Text-reading AI will do your research for you

Illustration of a robot hand holding a book

Illustration: Sarah Grillo/Axios

The Bay Area-based startup Primer is offering natural language processing (NLP) models for businesses that can rapidly read and analyze written text of all kinds.

Why it matters: NLP — machine-learning agents that comprehend and even write text — is one of the most exciting areas of AI research, and the new product points to a future when text-crunching AI will be available as a service, accelerating the technology's adoption.

How it works: Primer NLP Engines are pre-trained NLP models that can read and summarize long bodies of text, pulling out key concepts, recognizing and identifying individuals who might be mentioned, and identifying patterns and structures that might elude human readers.

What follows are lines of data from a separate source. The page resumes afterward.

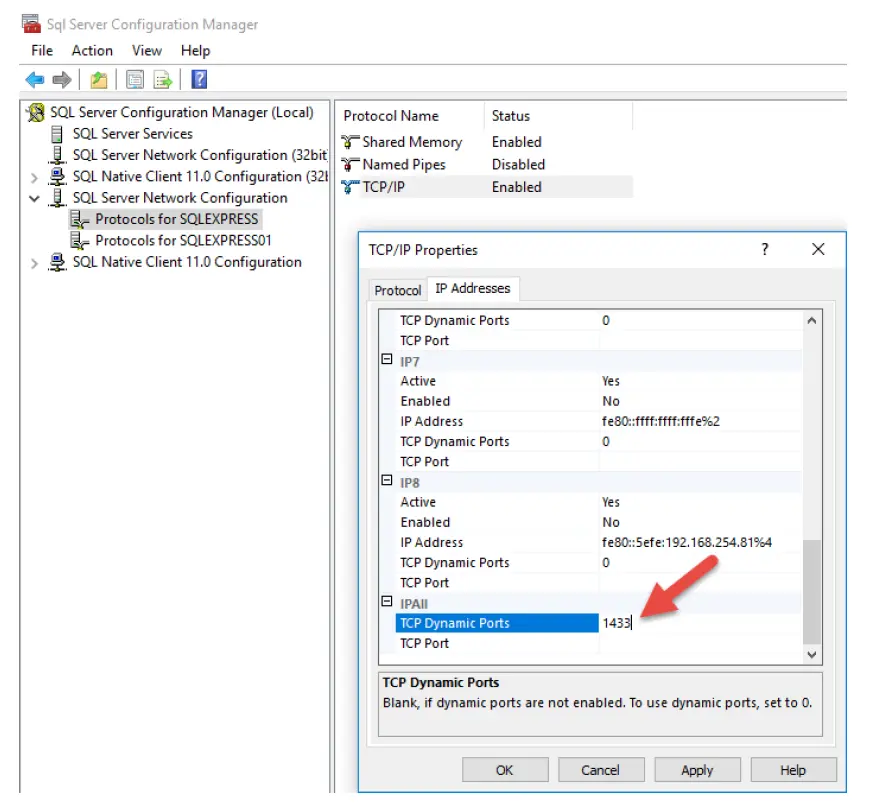Click the Apply button
Viewport: 872px width, 812px height.
point(697,770)
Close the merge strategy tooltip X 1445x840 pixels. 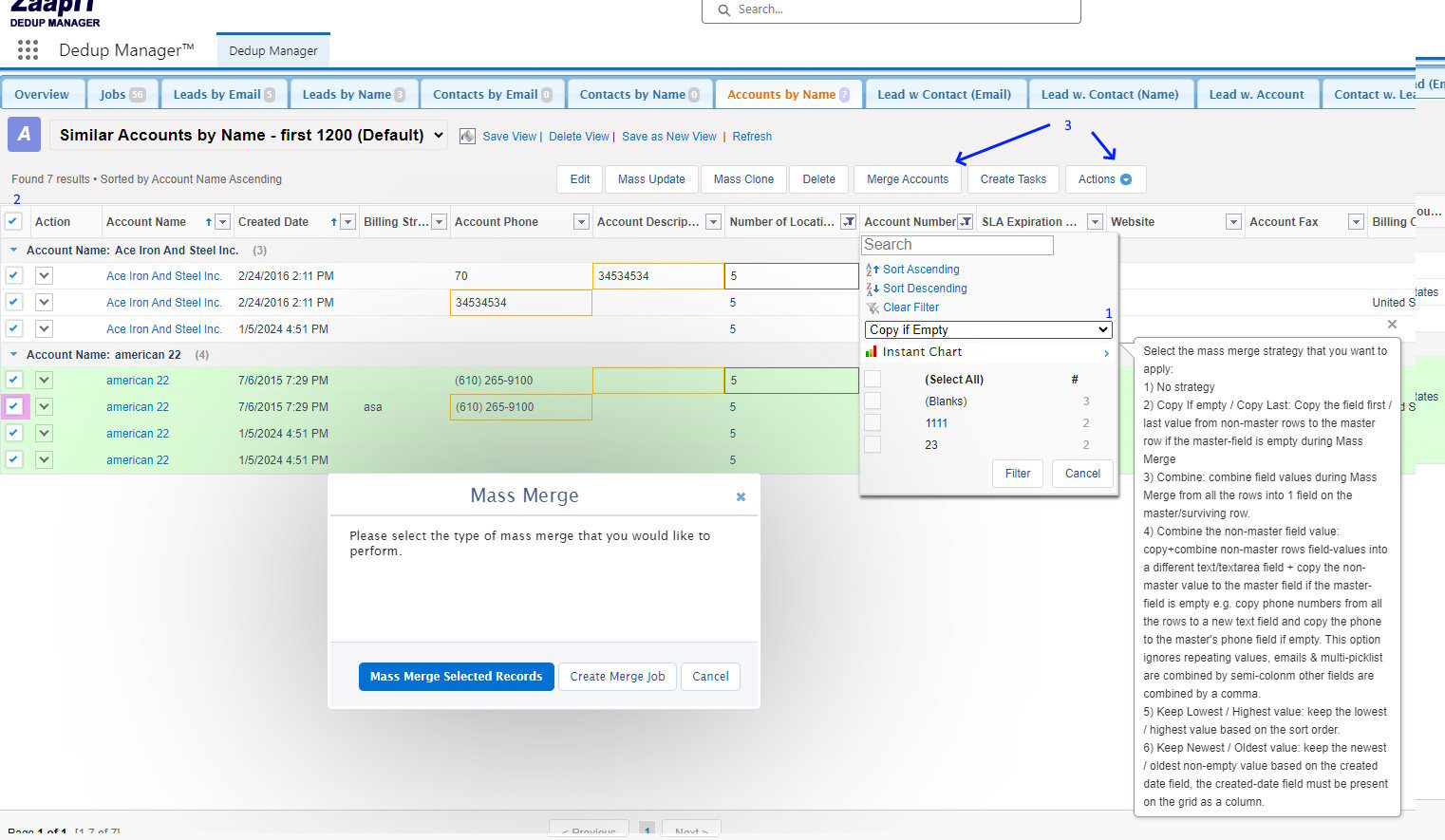[x=1392, y=325]
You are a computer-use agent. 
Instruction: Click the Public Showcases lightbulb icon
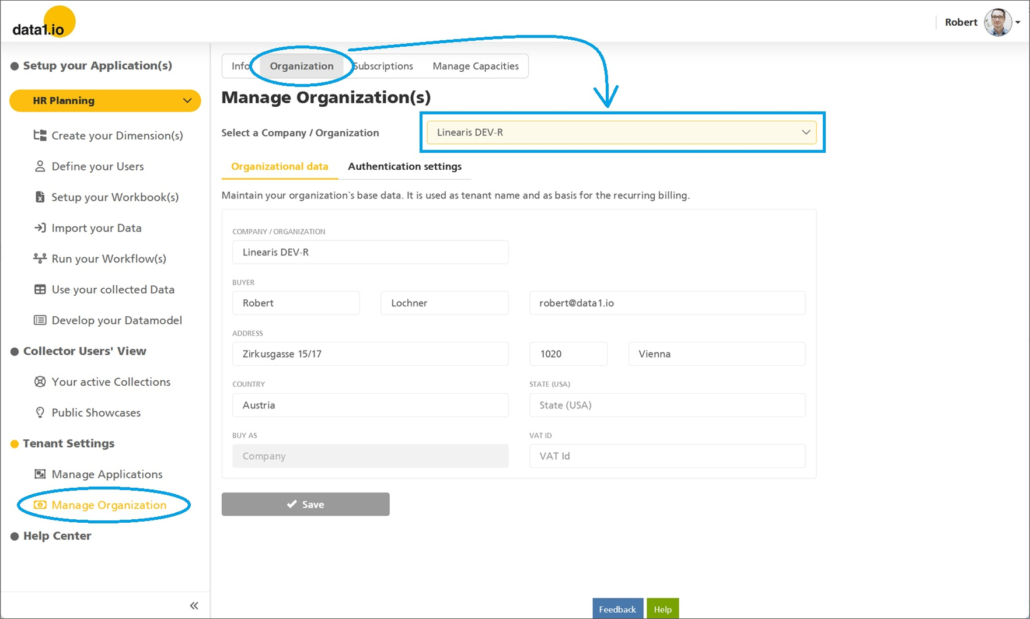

  • For instance, a financial company might use Primer Engine to read masses of 10K regulatory filings, "with the aim of identifying all of the companies that have increasing competitive risk exposure to China," says Sean Gourley, Primer's CEO.
  • An intelligence agency might use a different Primer Engine to identify existing quotes from a foreign official, and then run a sentiment analysis on them — analyzing the quotes to indicate positive or negative sentiment.
  • Though the engines come pre-trained by Primer, the company can also work with clients to fine-tune the models for specific tasks or data sets.

What they're saying: "We're in the middle of a revolution with natural language processing right now," says Gourley. "That means a bunch of the reading and writing tasks that would have been done by humans can now be done by machines."

Between the lines: More important than the technical advances here are the business ones that will contribute to the spread of NLP applications.

  • Before, these kinds of NLP models "were done in a bespoke way by internal data science teams," says Gourley. "But now just as individual compute has been replaced by cloud computing, we can do the same thing with natural language processing."
We're going to see intelligence and insights emerge with a speed and scale that has previously not been accessible to us as humans, simply because we couldn't read enough.